Along with this favorable trend, Hyundai Glovis's strong performance is expected to continue. In Q2, Hyundai Glovis recorded revenue of KRW 6.8629 trillion and operating profit of KRW 448.5 billion, up 25.5% and 62% year-on-year, respectively. Particularly, the shipping business has shown steady growth. In Q2, shipping business revenue and operating profit were KRW 1.1136 trillion and KRW 93.2 billion, up 46% and 157.5% compared to the same period last year.
Choi Go-woon, a researcher at Korea Investment & Securities, emphasized, "Unlike SCFI and BDI, car carrier charter rates have more than doubled this year. Coupled with strong demand in upstream industries and benefits from exchange rate increases, Q3 is expected to set a new record for operating profit."
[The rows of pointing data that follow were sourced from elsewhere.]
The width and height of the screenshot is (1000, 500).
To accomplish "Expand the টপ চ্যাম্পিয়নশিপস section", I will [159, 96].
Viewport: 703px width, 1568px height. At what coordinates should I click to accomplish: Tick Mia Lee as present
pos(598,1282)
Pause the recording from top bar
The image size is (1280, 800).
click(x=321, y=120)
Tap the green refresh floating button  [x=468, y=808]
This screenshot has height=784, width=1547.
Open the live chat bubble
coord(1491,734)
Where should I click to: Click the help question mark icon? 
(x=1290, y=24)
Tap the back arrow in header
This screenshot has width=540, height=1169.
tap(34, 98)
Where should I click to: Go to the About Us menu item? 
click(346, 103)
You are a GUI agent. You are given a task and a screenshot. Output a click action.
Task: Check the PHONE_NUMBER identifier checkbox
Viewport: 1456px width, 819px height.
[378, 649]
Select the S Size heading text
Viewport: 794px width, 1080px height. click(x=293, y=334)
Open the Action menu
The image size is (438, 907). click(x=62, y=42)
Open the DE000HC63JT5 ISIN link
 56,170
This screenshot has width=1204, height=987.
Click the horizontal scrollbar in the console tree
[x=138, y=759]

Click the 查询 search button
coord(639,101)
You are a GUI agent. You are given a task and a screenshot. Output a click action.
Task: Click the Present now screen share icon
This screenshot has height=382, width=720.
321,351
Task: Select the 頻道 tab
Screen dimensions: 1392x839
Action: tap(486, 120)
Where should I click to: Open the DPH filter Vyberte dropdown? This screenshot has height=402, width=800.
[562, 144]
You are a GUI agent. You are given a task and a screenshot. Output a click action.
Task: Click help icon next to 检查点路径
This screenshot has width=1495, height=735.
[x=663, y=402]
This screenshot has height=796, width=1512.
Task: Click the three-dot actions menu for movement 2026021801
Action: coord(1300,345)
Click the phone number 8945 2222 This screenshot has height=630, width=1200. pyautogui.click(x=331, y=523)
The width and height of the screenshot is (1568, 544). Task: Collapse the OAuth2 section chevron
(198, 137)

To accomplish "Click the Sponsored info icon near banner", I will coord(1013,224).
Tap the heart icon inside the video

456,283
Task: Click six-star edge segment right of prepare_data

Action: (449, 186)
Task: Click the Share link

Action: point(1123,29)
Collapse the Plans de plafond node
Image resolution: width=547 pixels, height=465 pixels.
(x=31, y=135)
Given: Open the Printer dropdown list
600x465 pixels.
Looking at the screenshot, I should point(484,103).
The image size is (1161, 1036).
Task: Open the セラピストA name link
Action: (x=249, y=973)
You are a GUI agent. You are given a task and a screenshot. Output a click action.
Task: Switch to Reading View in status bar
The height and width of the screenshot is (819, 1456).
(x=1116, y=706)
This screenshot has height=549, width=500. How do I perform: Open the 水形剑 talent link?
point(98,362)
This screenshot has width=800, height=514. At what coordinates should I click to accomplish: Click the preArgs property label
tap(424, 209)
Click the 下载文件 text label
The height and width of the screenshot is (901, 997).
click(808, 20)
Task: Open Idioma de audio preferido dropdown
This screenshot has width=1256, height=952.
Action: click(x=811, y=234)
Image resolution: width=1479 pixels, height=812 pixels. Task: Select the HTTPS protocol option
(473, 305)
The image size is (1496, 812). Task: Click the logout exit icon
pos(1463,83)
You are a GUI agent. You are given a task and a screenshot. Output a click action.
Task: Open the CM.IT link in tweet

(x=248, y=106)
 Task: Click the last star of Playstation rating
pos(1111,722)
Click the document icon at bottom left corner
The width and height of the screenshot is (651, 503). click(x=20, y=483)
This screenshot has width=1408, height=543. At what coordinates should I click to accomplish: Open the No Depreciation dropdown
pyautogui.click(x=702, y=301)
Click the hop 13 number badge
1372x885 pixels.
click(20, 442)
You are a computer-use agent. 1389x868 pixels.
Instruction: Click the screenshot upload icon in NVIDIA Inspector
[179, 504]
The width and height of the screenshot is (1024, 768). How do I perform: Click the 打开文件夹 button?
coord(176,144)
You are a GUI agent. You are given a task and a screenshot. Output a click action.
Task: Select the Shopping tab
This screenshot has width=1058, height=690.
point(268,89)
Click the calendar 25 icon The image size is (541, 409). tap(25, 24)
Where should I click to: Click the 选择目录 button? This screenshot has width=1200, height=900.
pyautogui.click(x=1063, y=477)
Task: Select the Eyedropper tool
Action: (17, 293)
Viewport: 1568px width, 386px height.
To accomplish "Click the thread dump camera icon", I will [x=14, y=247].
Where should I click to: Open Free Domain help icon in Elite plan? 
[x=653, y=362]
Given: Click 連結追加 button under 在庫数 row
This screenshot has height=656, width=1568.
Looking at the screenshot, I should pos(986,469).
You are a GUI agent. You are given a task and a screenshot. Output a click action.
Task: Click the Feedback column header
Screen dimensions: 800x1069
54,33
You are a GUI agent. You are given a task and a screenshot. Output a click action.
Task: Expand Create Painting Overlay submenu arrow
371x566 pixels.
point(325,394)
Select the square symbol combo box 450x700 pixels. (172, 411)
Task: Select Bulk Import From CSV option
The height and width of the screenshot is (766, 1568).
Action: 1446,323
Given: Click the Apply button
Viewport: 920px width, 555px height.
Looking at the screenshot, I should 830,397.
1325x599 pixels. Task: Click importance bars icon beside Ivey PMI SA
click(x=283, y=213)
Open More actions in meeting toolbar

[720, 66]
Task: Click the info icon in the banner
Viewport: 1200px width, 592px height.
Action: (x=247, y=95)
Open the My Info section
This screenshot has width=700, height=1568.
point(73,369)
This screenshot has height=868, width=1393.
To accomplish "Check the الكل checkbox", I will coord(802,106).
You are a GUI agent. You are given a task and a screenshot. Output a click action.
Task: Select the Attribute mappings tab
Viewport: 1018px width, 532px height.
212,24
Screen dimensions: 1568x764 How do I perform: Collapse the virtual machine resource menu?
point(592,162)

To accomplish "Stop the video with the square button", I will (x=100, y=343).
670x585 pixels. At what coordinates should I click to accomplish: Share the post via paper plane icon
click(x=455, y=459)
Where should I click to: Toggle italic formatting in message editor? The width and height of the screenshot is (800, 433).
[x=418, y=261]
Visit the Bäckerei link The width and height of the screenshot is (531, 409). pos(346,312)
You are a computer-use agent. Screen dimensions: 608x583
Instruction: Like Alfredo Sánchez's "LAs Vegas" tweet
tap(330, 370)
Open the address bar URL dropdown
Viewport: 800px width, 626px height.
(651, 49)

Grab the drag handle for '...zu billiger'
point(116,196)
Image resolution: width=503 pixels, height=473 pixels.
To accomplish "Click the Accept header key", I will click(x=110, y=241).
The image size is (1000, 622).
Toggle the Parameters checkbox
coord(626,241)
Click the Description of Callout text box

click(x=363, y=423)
A recent large-scale finished car maritime transport contract also raises expectations for future performance improvements. Hyundai Glovis signed overseas finished car maritime transport contracts worth a total of KRW 2.1881 trillion over three years from next year through 2025. This is the largest single contract signed by a shipping company competing with automobile manufacturers in the global finished car maritime transport market. Finished cars will be shipped to global demand centers in Europe, the Americas, and Asia. The industry estimates that this contract will result in an annual revenue increase of KRW 720 billion.